UR5: Painting the Aurora Borealis

Equipment:

-UR5 Robot Arm

-Canon Camera

-Arduino

-Neopixel Ring – 24 LEDS

Objective:

The most astounding thing about the robot arm is how accurate it is.  It can move in specific paths down to the millimeter.  I thought it would be interesting to utilize this to “capture” something by accurately recreating it.  Without using a pen and paper to, I decided light painting would be an interesting way to recreate something using the robot arm.  I chose the northern lights because as seemingly random as they are, every image has a trajectory.  I thought it would be interesting to accurately recreate something as random as the northern lights.

Workflow:

  1. I used Openframeworks to do analysis on the various frames of the Aurora.
  2. I took the baseline that I extracted and used that as the path of the robot.
  3. Lit the Neopixel according to the gradient of the aurora (height of the Neopixel ring being proportional to the height of the aurora)
  4. Colored the Neopixel ring in an aurora gradient.
  5. Took long exposure photograph of the Neopixel ring, moving along the baseline.

Original Gif:

 

Aurora Filtered:

 

Aurora baseline and upper bound detected:

Light Painting Gif:

 

One thought on “UR5: Painting the Aurora Borealis”

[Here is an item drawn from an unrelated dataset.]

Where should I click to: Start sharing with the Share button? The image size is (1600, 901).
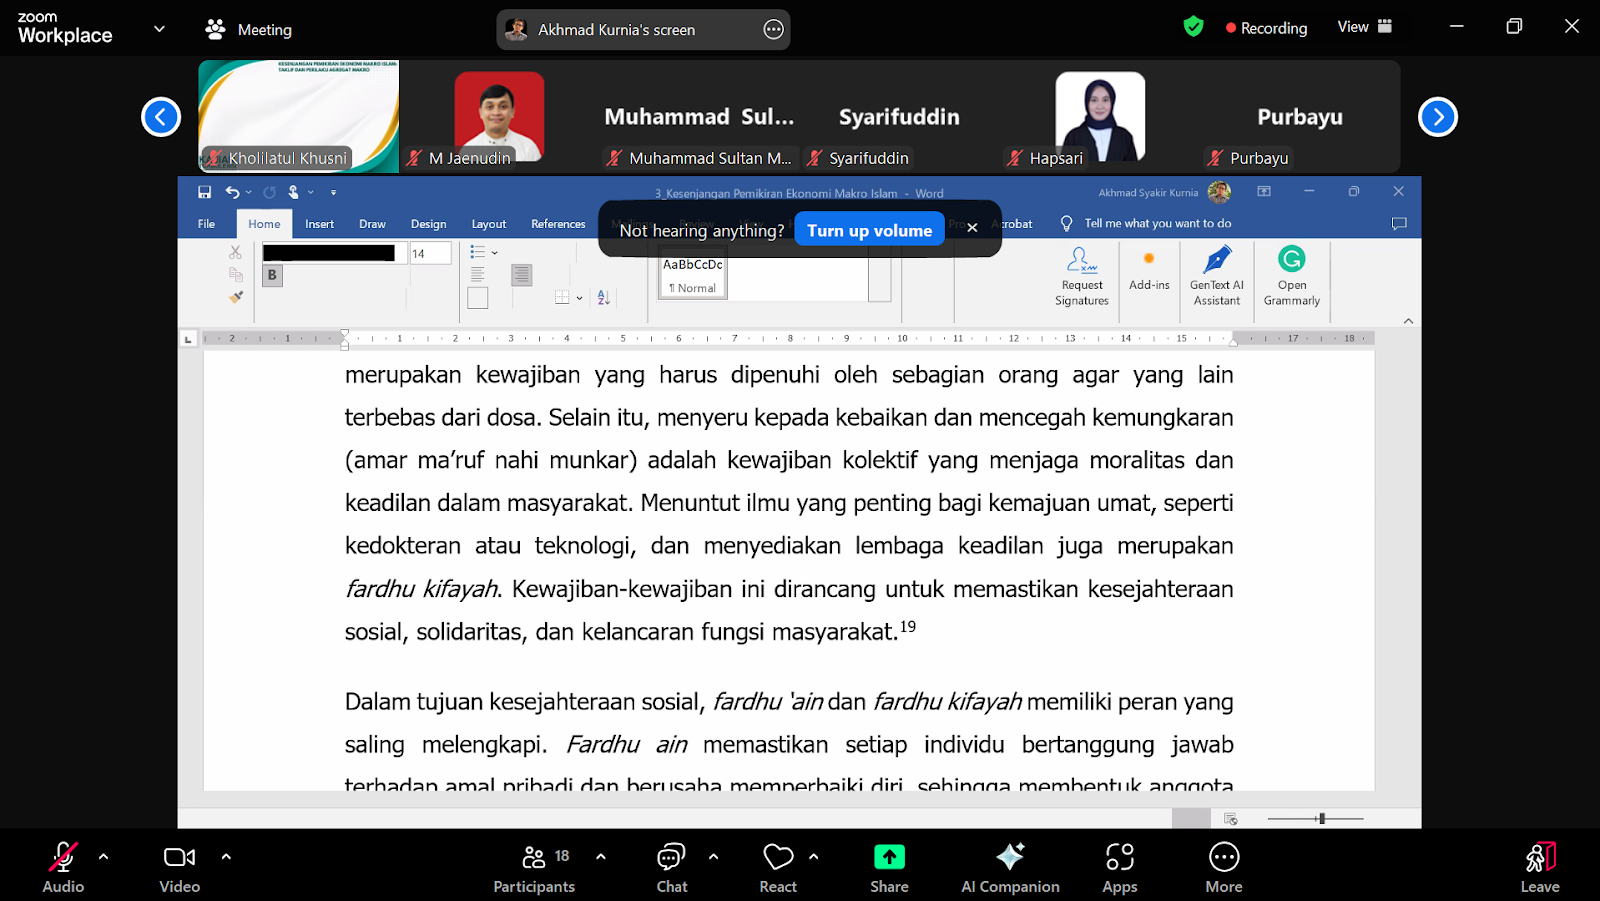point(889,867)
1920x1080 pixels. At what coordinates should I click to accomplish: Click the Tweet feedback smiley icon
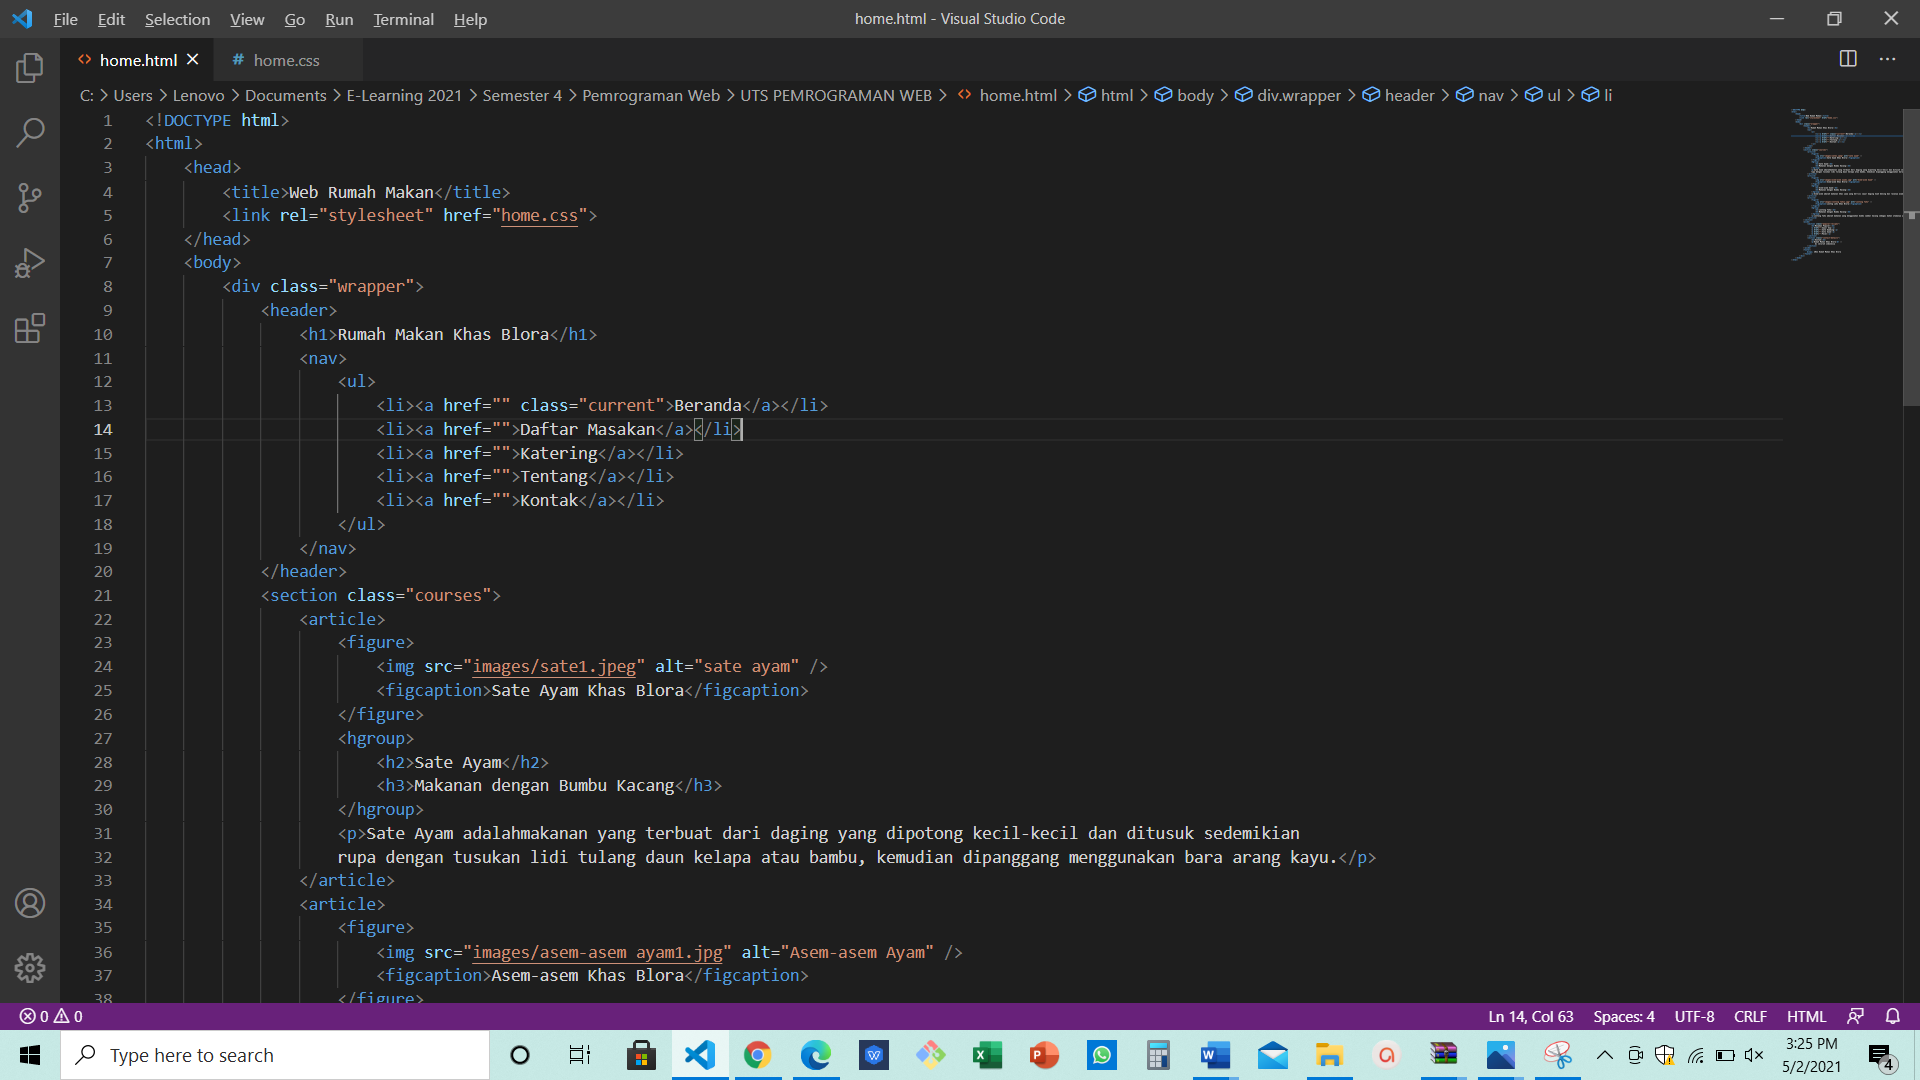[x=1857, y=1016]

  1. Comments from the class group review.

    Recreating the Northern Lights using stop-frame animated light-painting with a robot-controlled LED ring
    general : diffusing film over led light?

    What if this was combined with Kwan’s project+

    How do you claim “accuracy”?
    ^ – i think you mean reliability/repeatability rather than accuracy

    I really wish you had gotten the settings right—there are many ways to emulate a similar softness and color from just the raw settings alone/ setup. +

    I wish you’d just parametrically generated the whole aurora rather than based it on an image so you could have a robo that makes auroras for you +++

    Is there a video?_? <<+ Having the entire thing be a fixed width for me doesn’t really remind me of auroras. Maybe try lighting only parts? ++ Those neopixel rings especially are very easy to animate. You could make it dance around the ring and change color to get some more interesting patterns I ran into the LED thing as well (this is caroline) I tried to color the LED by depth but they actually just all looked super bright and white. Looking at an LED dead on is hard. A way to fix this is to take the exact shade of green you want and just DARKEN it a lot. Like drag it towards black. It’ll be a much dimmer version of the same color. Definitely try putting some kind of diffuser on the LED ring Also why do you light the whole ring << + Bringing the nothing lights out of the north, but into a room is really interesting. The light painting needs the context of the room, or else it’s just a weird processing on the gif image... ^—— Interesting concept. You’ve got a great method for generating the paths that the robot follows, but now you need to pay attention to actually photograph it properly! +++ I agree, this needs some more iterations. It looks like a great idea that you didn't give yourself enough time to get right. This is the kind of project that really benefits from significant attention to detail: not just the software, or the hardware electronics control, but the camera/photography settings as well. If you (re)do this project right, it could be a real winner in the blogosphere! ^^ Nice start though!